Collected data:
- - - - - - -

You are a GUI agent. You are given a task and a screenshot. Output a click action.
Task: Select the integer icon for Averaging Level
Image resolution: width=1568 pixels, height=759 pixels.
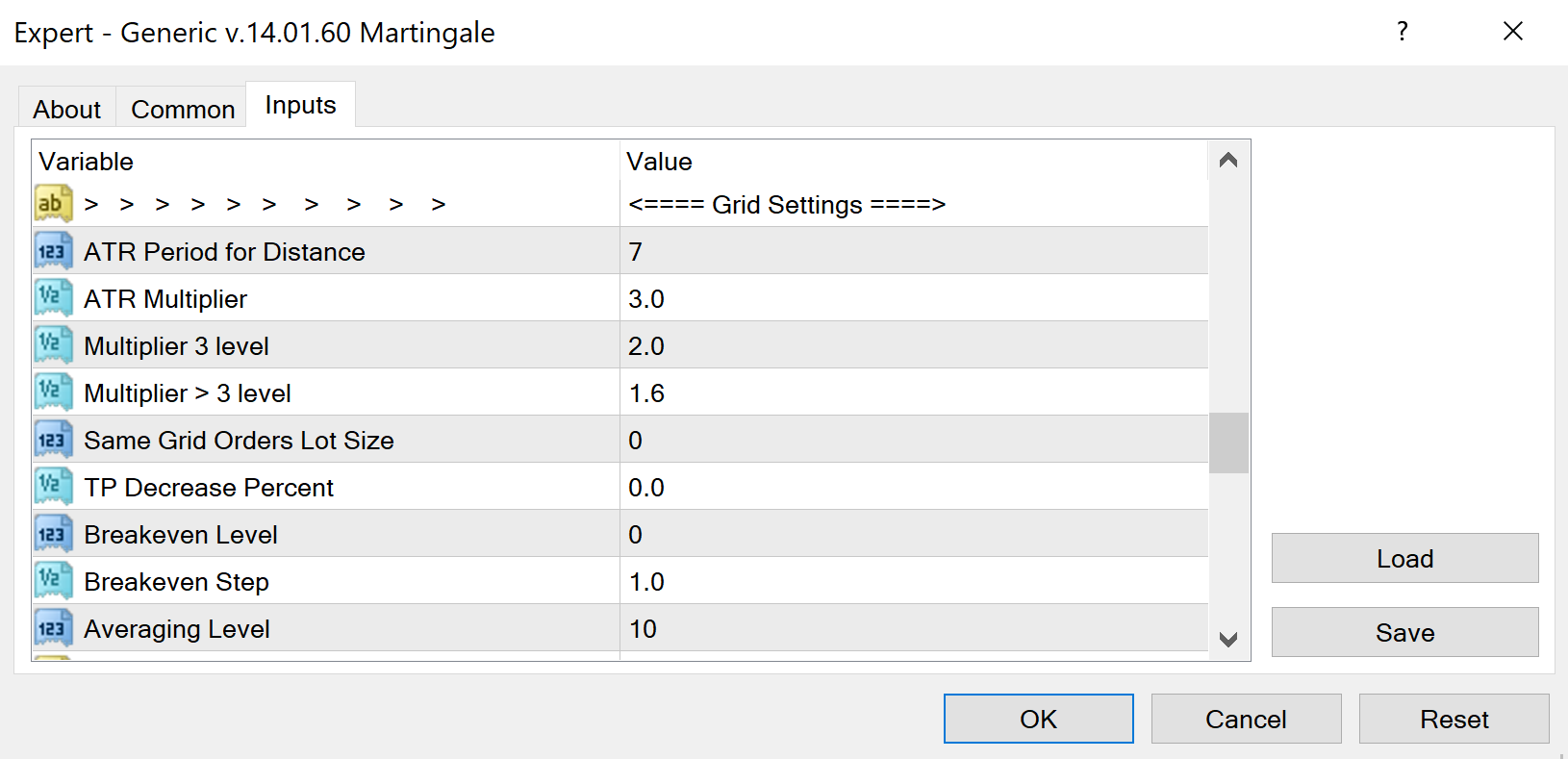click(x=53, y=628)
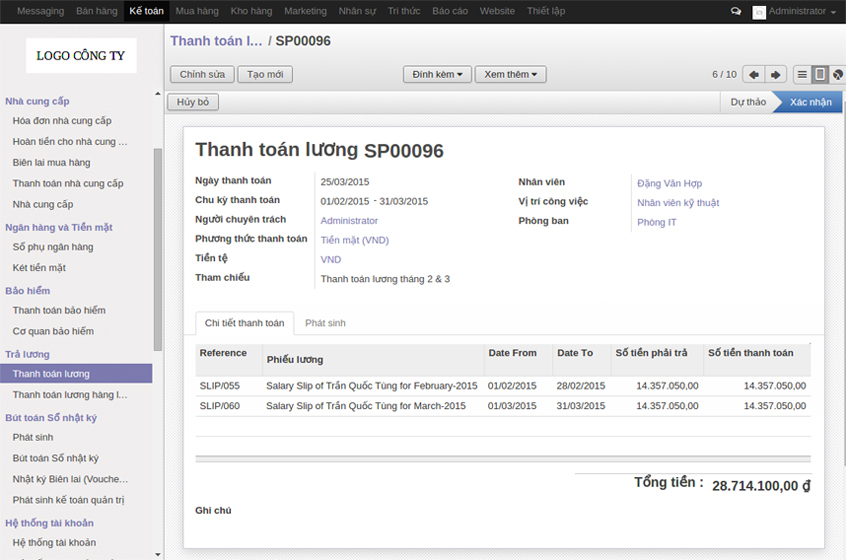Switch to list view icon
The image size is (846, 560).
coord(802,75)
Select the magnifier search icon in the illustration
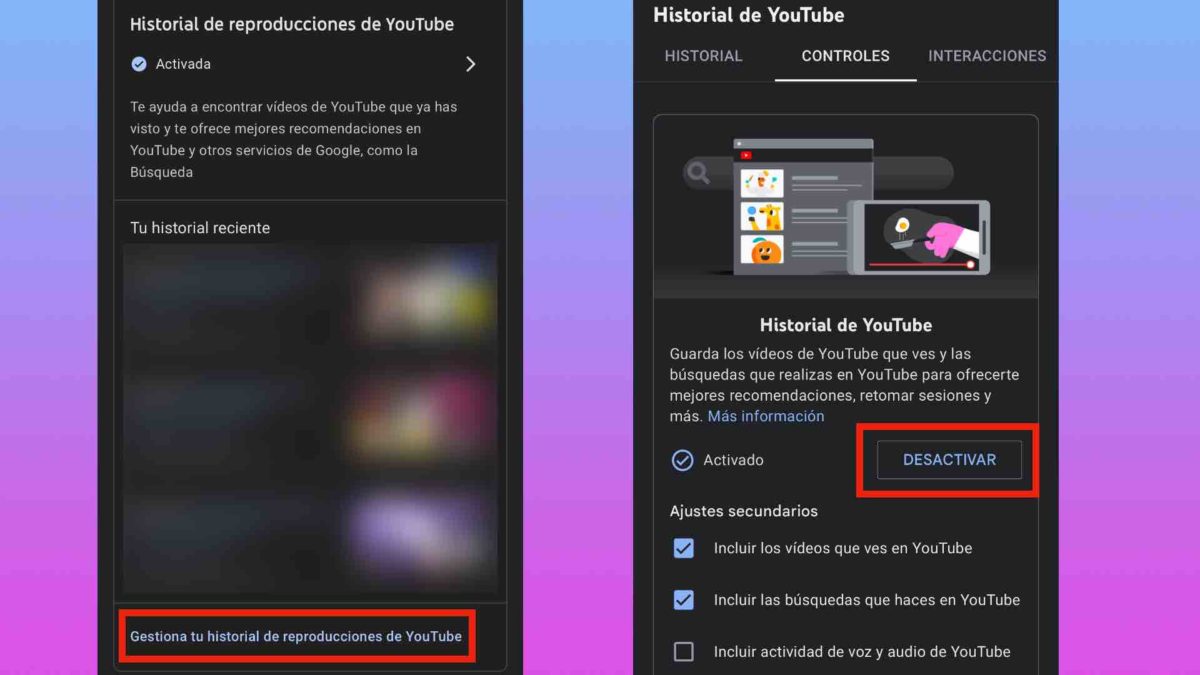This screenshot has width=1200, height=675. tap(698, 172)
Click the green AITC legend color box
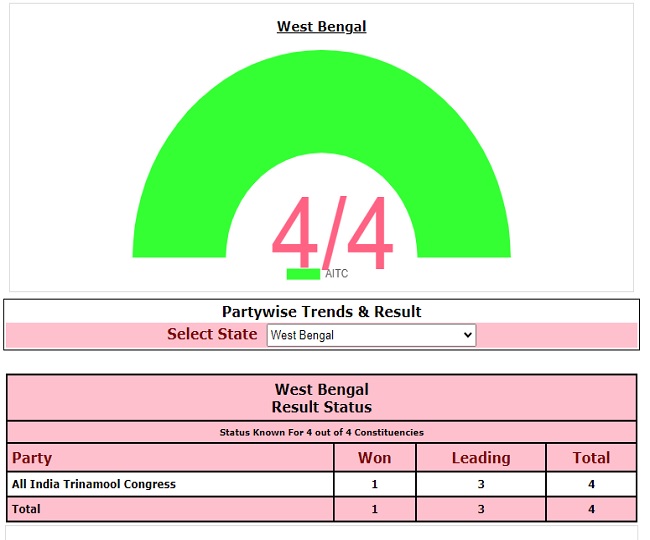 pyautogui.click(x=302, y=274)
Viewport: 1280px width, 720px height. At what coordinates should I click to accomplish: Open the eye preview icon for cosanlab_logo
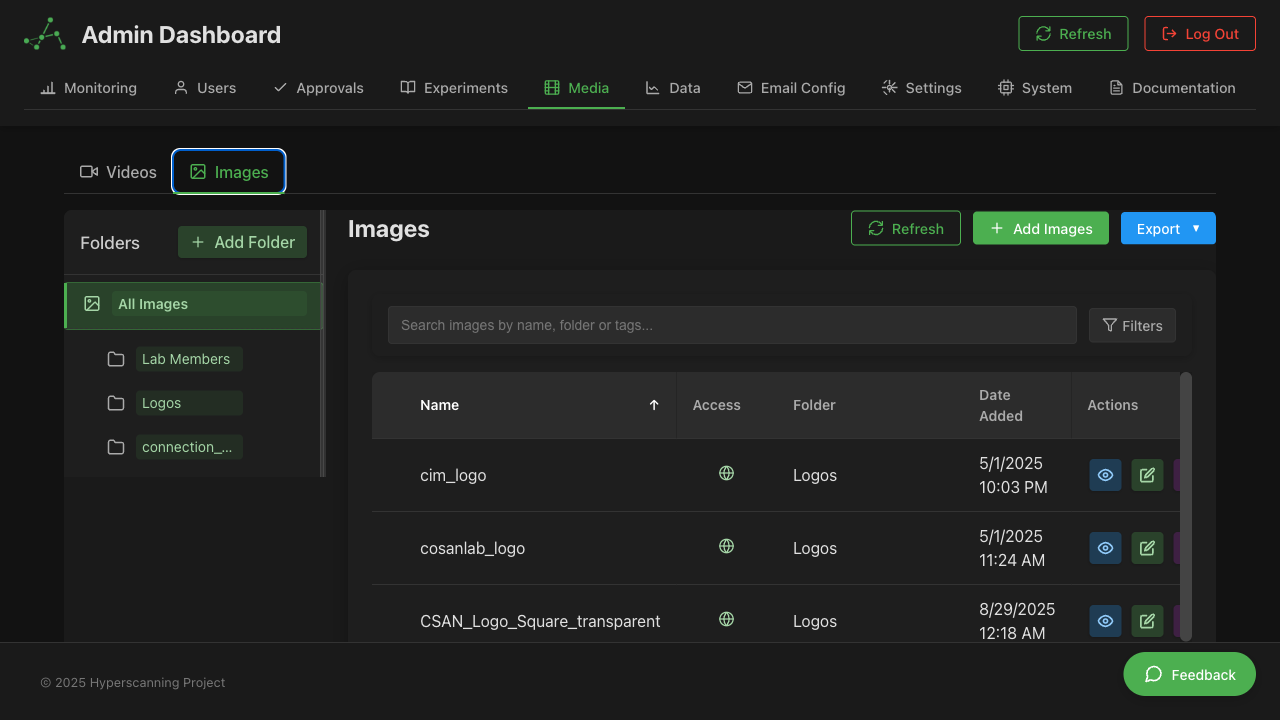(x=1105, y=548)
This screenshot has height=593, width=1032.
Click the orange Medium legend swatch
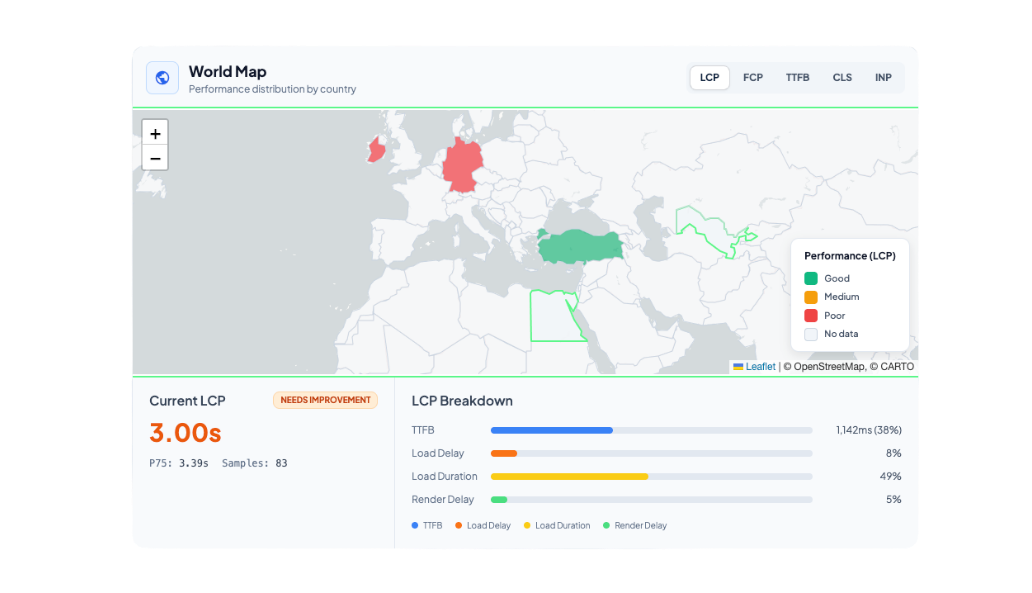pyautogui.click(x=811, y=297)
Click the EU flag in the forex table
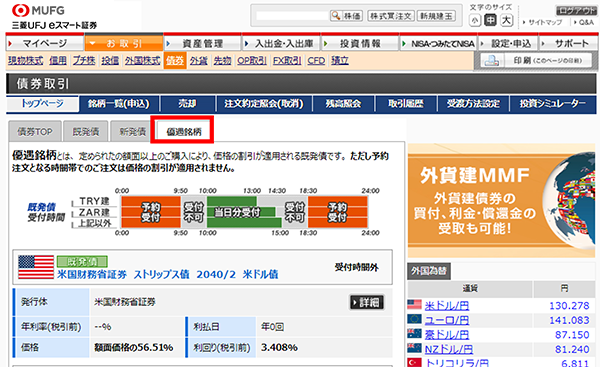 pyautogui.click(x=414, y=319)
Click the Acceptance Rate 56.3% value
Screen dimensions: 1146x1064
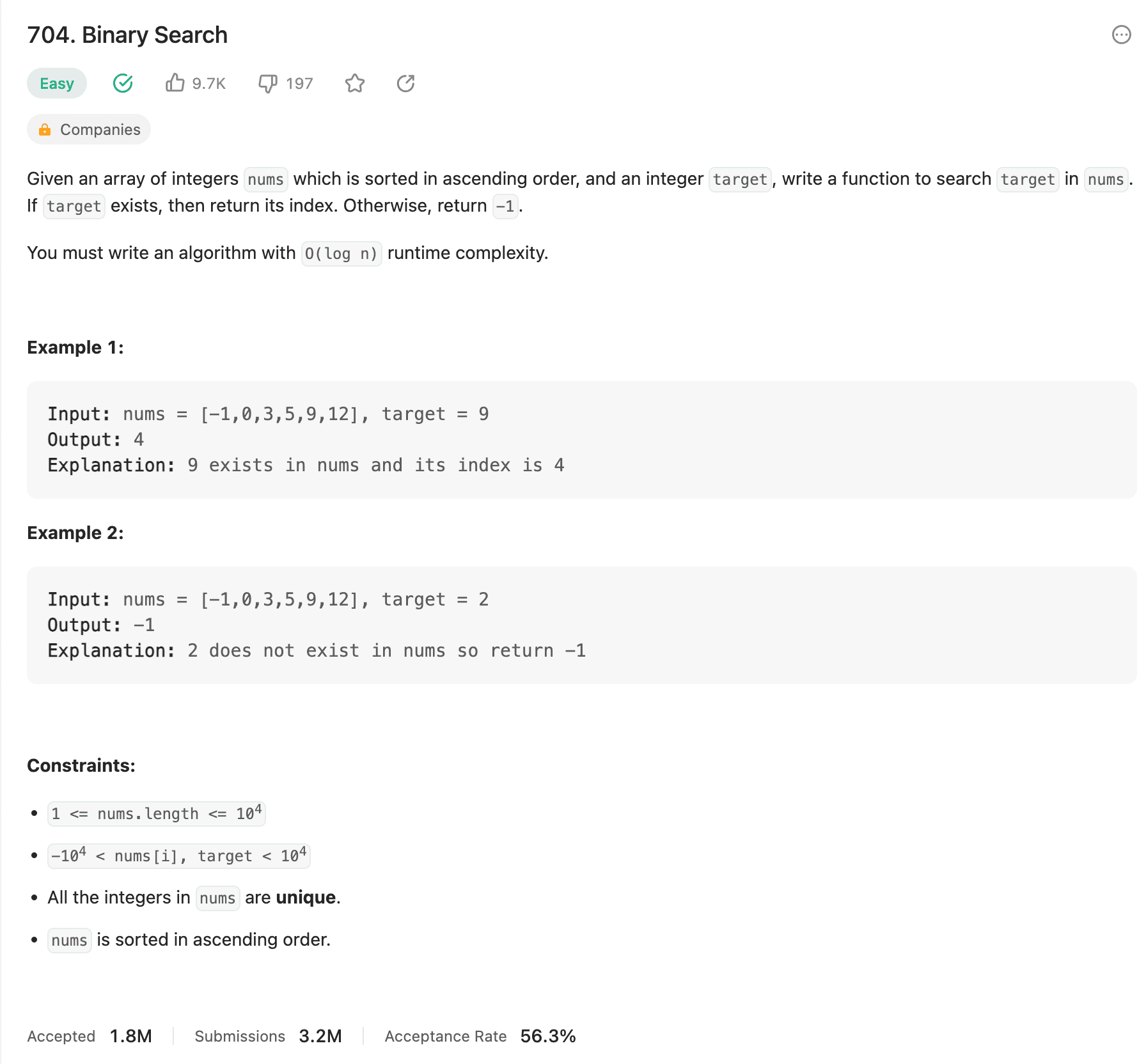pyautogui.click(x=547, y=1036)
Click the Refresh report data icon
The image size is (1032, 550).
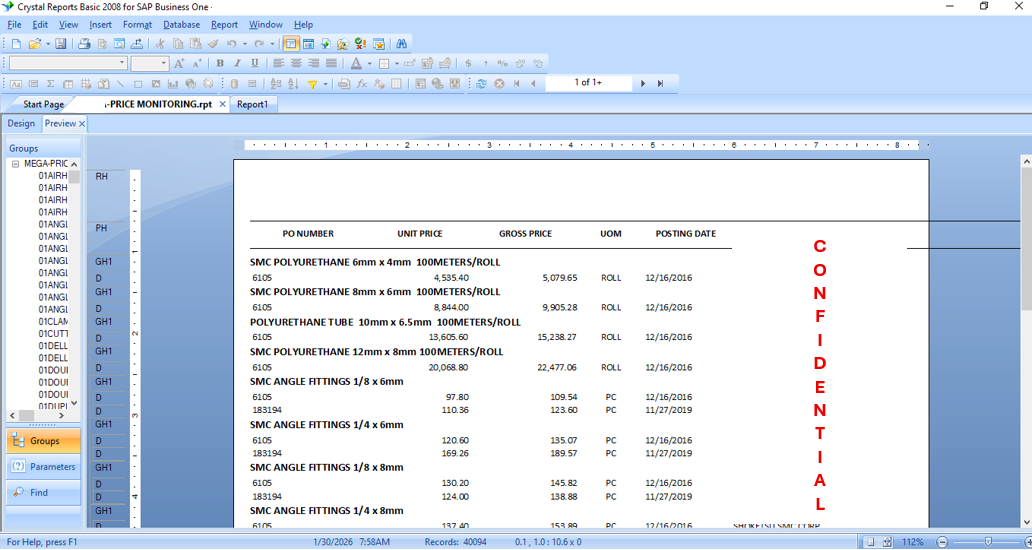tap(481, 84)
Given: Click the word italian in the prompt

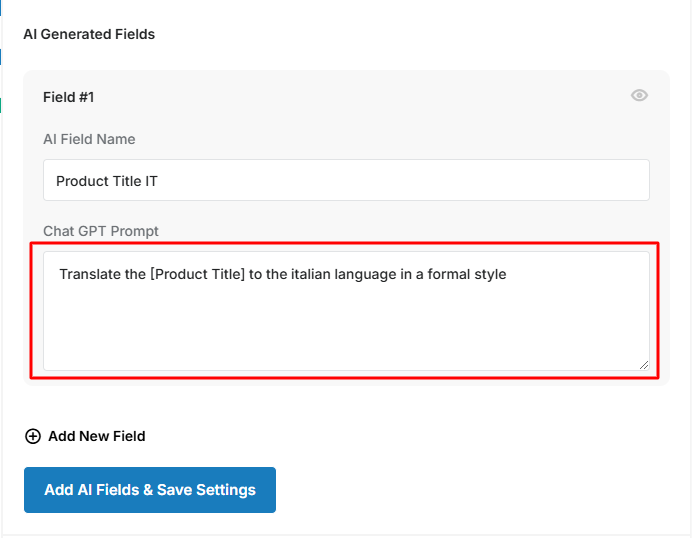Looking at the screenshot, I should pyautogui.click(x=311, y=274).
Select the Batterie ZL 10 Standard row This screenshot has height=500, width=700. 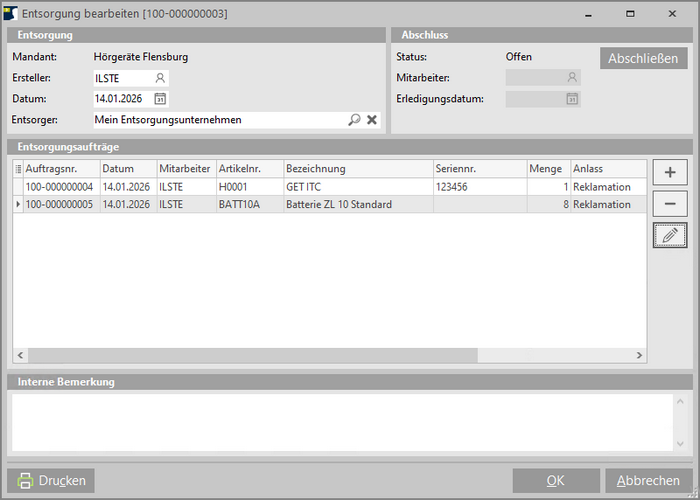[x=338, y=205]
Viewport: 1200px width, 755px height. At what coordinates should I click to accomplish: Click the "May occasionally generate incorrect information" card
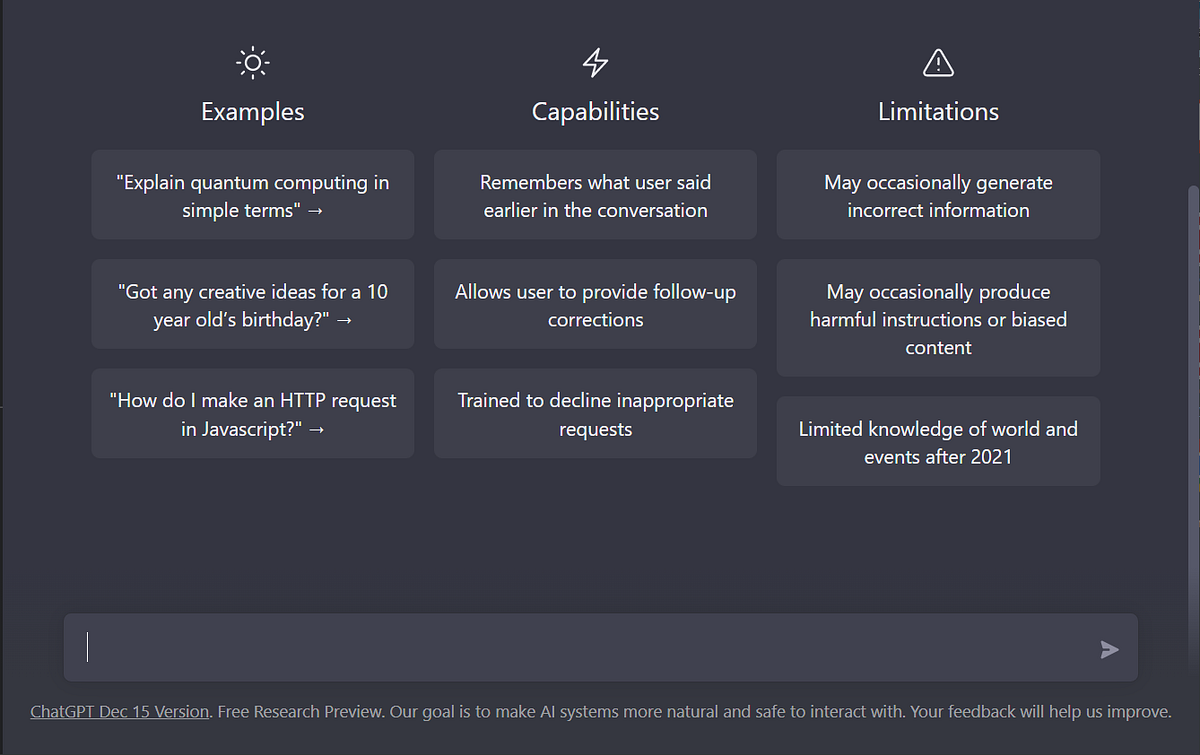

- - - - - - -

Nothing but the lines from the start of the records through the line holding "Click the Acceptance Rate 56.3% value" should be printed, exactly as written and with the pictures left out.

You are a GUI agent. You are given a task and a screenshot. Output a click action.
Task: Select the integer icon for Averaging Level
Image resolution: width=1568 pixels, height=759 pixels.
click(x=53, y=628)
Switch to list view icon
The image size is (846, 560).
coord(802,75)
Select the magnifier search icon in the illustration
This screenshot has width=1200, height=675. tap(698, 172)
Click the green AITC legend color box
 pyautogui.click(x=302, y=274)
Viewport: 1280px width, 720px height. At what coordinates should I click to accomplish: Open the eye preview icon for cosanlab_logo
(x=1105, y=548)
This screenshot has height=593, width=1032.
Click the orange Medium legend swatch
pyautogui.click(x=811, y=297)
Click the EU flag in the forex table
 pyautogui.click(x=414, y=319)
Click the Acceptance Rate 56.3% value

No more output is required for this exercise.